L’enquête révèle également que :

  • 67 % des Québécoises et Québécois estiment que le climat de civilité s’est détérioré au cours des cinq dernières années; 55 % anticipent une poursuite de cette détérioration au cours des cinq prochaines années;
  • 68 % déclarent avoir entendu parler d’incivilité, et 84 % de violence, au cours des 12 derniers mois;
  • 48 % disent avoir été témoins d’incivilité, et 19 % de violence, au cours des 12 derniers mois;
  • 28 % ont été personnellement victimes d’incivilité, et 10 % de violence, au cours des 12 derniers mois;
  • 82 % estiment que le contexte social et numérique dans lequel la société québécoise évolue influence notre rapport à l’incivilité et à la violence.

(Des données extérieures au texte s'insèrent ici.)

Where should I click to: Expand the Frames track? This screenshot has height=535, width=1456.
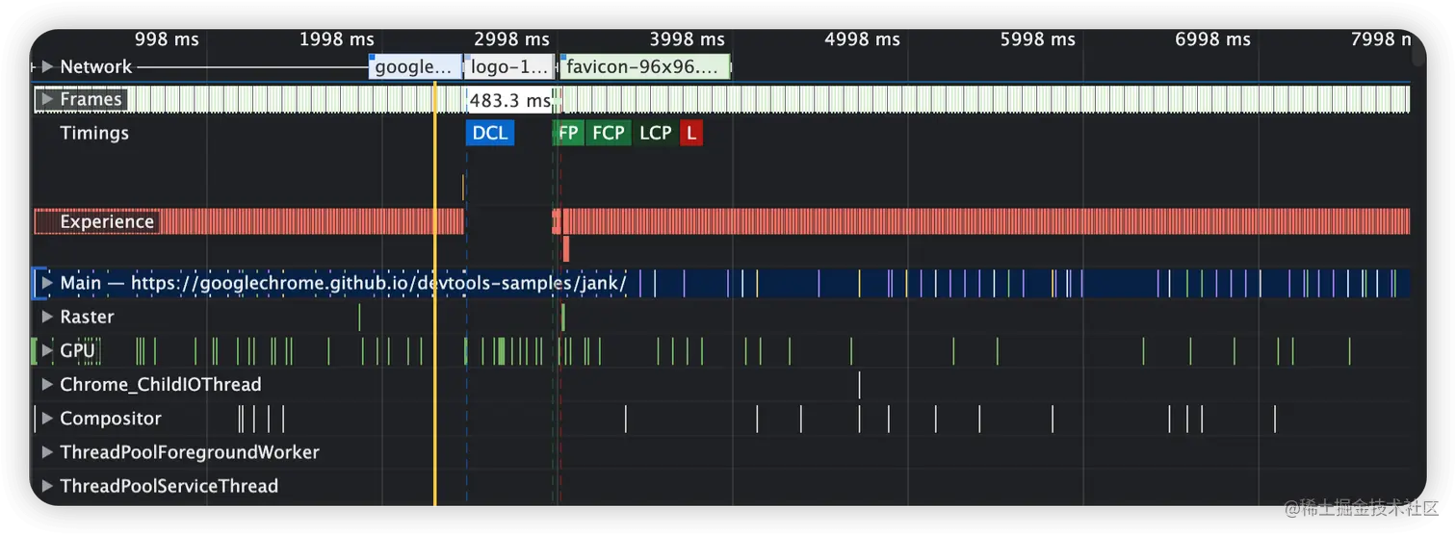click(46, 99)
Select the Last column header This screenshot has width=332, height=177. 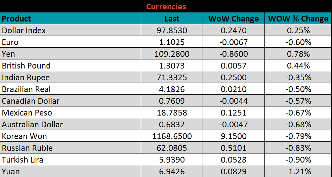[x=172, y=19]
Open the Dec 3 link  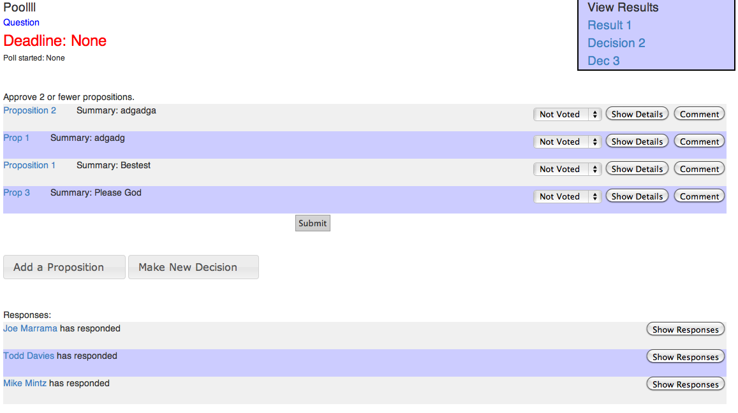tap(603, 61)
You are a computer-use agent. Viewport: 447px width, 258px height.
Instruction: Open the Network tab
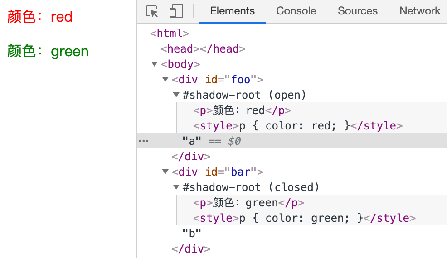(x=419, y=11)
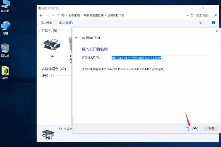Viewport: 221px width, 147px height.
Task: Open the address bar history dropdown
Action: (x=188, y=15)
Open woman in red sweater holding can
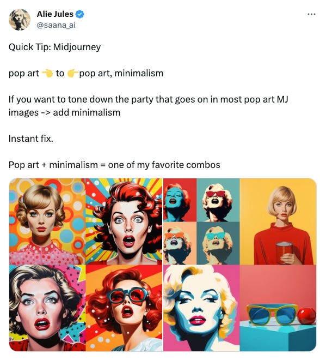This screenshot has height=360, width=320. click(278, 221)
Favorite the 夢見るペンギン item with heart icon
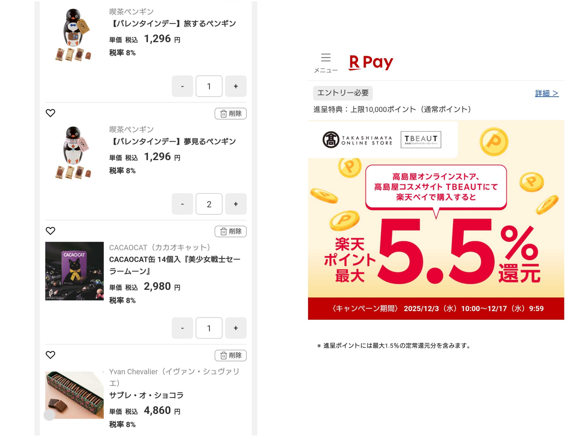This screenshot has height=437, width=582. 50,113
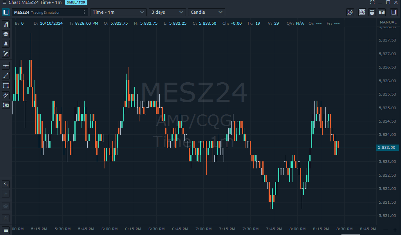Select the rectangle drawing tool
The image size is (401, 235).
[6, 85]
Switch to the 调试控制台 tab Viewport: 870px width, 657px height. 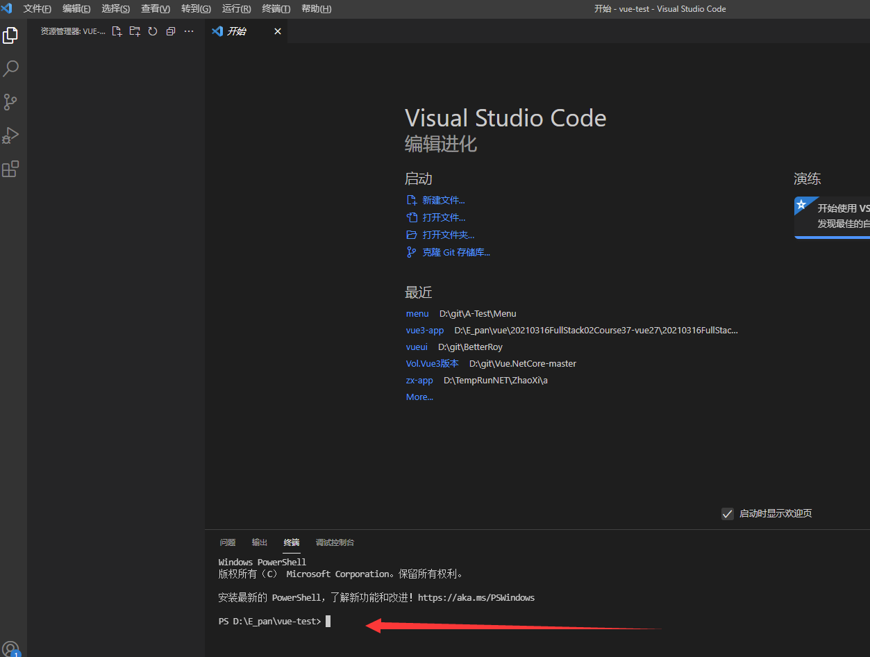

D’ailleurs, l’espace numérique est perçu comme un amplificateur des tensions sociales, où les échanges sont plus polarisés et les comportements agressifs plus visibles;
  • 78 % des Québécoises et Québécois qui utilisent les médias sociaux ou les applications de messagerie estiment que le niveau d’incivilité et de violence en ligne a augmenté au cours des cinq dernières années, et 68 % anticipent une aggravation dans l’avenir.

L’éventail de situations reconnues par les personnes répondantes au sondage comme constituant des formes d’incivilité ou de violence est large : intimidation, harcèlement à caractère sexuel, insultes et propos dégradants, bousculades, pression psychologique, ton agressif ou méprisant, cris lors d’un désaccord, abandon de déchets par terre, etc. Cette évolution suggère un élargissement de la définition sociale de la violence, qui dépasse désormais le cadre des gestes physiques, pour inclure les paroles, les attitudes et les comportements en ligne.

« Il faut réagir et agir collectivement »

« On sent bien, à travers ces résultats, qu’il y a une vague de préoccupations, sur différents plans, dans toutes les sphères, partout au Québec. Le malaise est palpable, personne n’y échappe », a dit le président de la CSQ, Éric Gingras, en conférence de presse. « Le feu n’est pas pris dans la maison, mais on voit et on sent la fumée. Reste qu’il s’agit d’une alarme et qu’il faut y réagir. »

Selon le sondage Léger, lorsqu’il est question de la responsabilité afin de réduire l’incivilité et la violence, les Québécoises et Québécois désignent une pluralité d’actrices et d’acteurs : les individus (70 %), les forces de l’ordre (33 %) et les gouvernements (22 %) sont principalement perçus comme ayant un rôle à jouer.

La CSQ croit, tout comme 88 % des Québécoises et Québécois, qu’il est de notre responsabilité collective d’agir contre l’incivilité et la violence. La Centrale est d’ailleurs active dans l’espace public depuis plusieurs années dans le dossier de la violence. « Aujourd’hui, à la lumière de ces constats, il faut du concret, dans les milieux de travail, à la maison, sur les réseaux sociaux, dans la sphère publique et politique également. Tout le monde a un rôle à jouer pour que les choses changent, sur tous les plans », a dit Éric Gingras.

La Centrale planche d’ailleurs sur une campagne de sensibilisation et de prévention de la violence, qui devrait se déployer dès cet automne. « Nous interpellerons toutes les parties prenantes de la société concernées : politiciennes et politiciens, communautés, fédérations des chambres de commerce, municipalités, entreprises, etc., pour former une large coalition contre la violence. Il faut adopter des positions concertées, les faire connaître, les promouvoir et travailler sur des mécanismes communs pour contrer la violence, partout dans la société. À l’aube de la campagne électorale, c’est aussi le temps de mettre de l’avant un projet collectif, pour une société meilleure. Ce que les Québécoises et les Québécois nous disent, c’est qu’ils s’inquiètent pour demain », a conclu le président de la CSQ.